What I mean by "EFI mode" being disabled, more than just EFI runtime
services, is that basically nothing about the system's EFI is visible
post-kexec. Normally you have a message like this in dmesg when the
system is booted in EFI mode:
[ 0.000000] efi: EFI v2.70 by EDK II
[ 0.000000] efi: SMBIOS=0x7f98a000 ACPI=0x7fb7e000 ACPI
2.0=0x7fb7e014 MEMATTR=0x7ec63018
(obviously not the real firmware of the machine I'm talking about, but I
can also send that if it would be of any help)
No such message pops up in my dmesg as a result of this bug, & this
causes some fallout like being unable to find the system's DMI
information:
<6>[ 0.000000] DMI not present or invalid.

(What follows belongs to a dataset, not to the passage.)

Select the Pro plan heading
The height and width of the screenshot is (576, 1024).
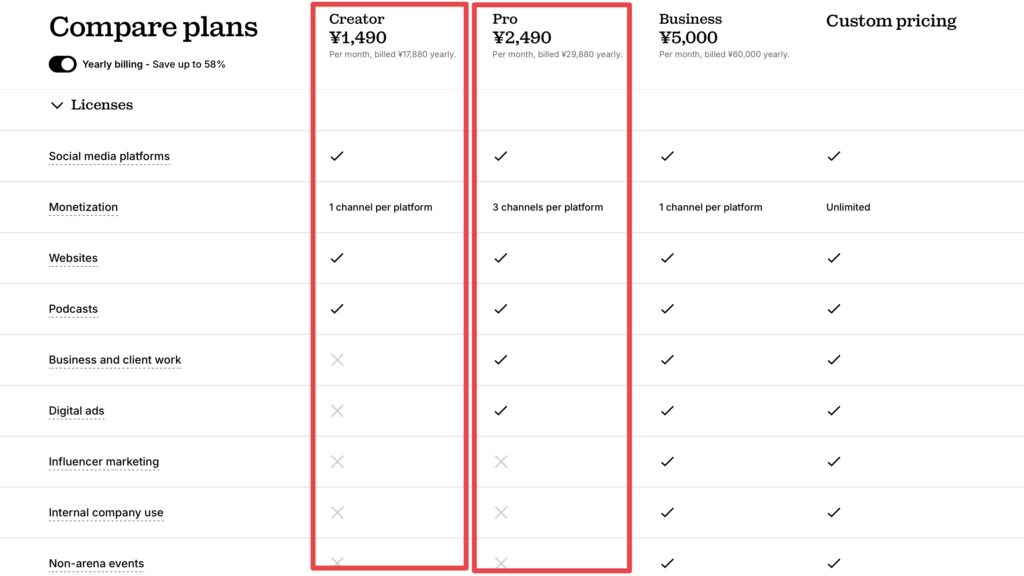coord(505,19)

The efivarfs module also fails to load with -ENODEV.
I've tried also booting with efi=runtime explicitly but it doesn't
change anything. The kernel still does not print the name of the EFI
firmware, DMI is still missing, & efivarfs still fails to load.
I've been using the kexec_load syscall for all these tests, if it's
important.
Also, to make it very clear, all this only ever happens post-kexec. When
booting straight from UEFI (with the EFI stub), all the aforementioned
stuff that fails works perfectly fine (i.e. name of firmware is printed,
DMI is properly found, & efivarfs loads & mounts just fine).
This is reproducible with a vanilla 6.1-rc2 kernel. I've been trying to
bisect it, but it seems like it goes pretty far back. I've got vanilla
mainline kernel builds dating back to 5.17 that have the exact same
issue. It might be worth noting that during this testing, I made sure
the version of the kernel being kexeced & the kernel kexecing were the
same version. It may not have been a problem in older kernels, but that
would be difficult to test for me (a pretty important driver for this
machine was only merged during v5.17-rc4). So it may not have been a
regression & just a hidden problem since time immemorial.
I am willing to test any patches I may get to further debug or fix
this issue, preferably based on the current state of torvalds/linux.git.
I can build & test kernels quite a few times per day.
I can also send any important materials (kernel config, dmesg, firmware
information, so on & so forth) on request. I'll also just mention I'm
using kexec-tools 2.0.24 upfront, if it matters.
Regards,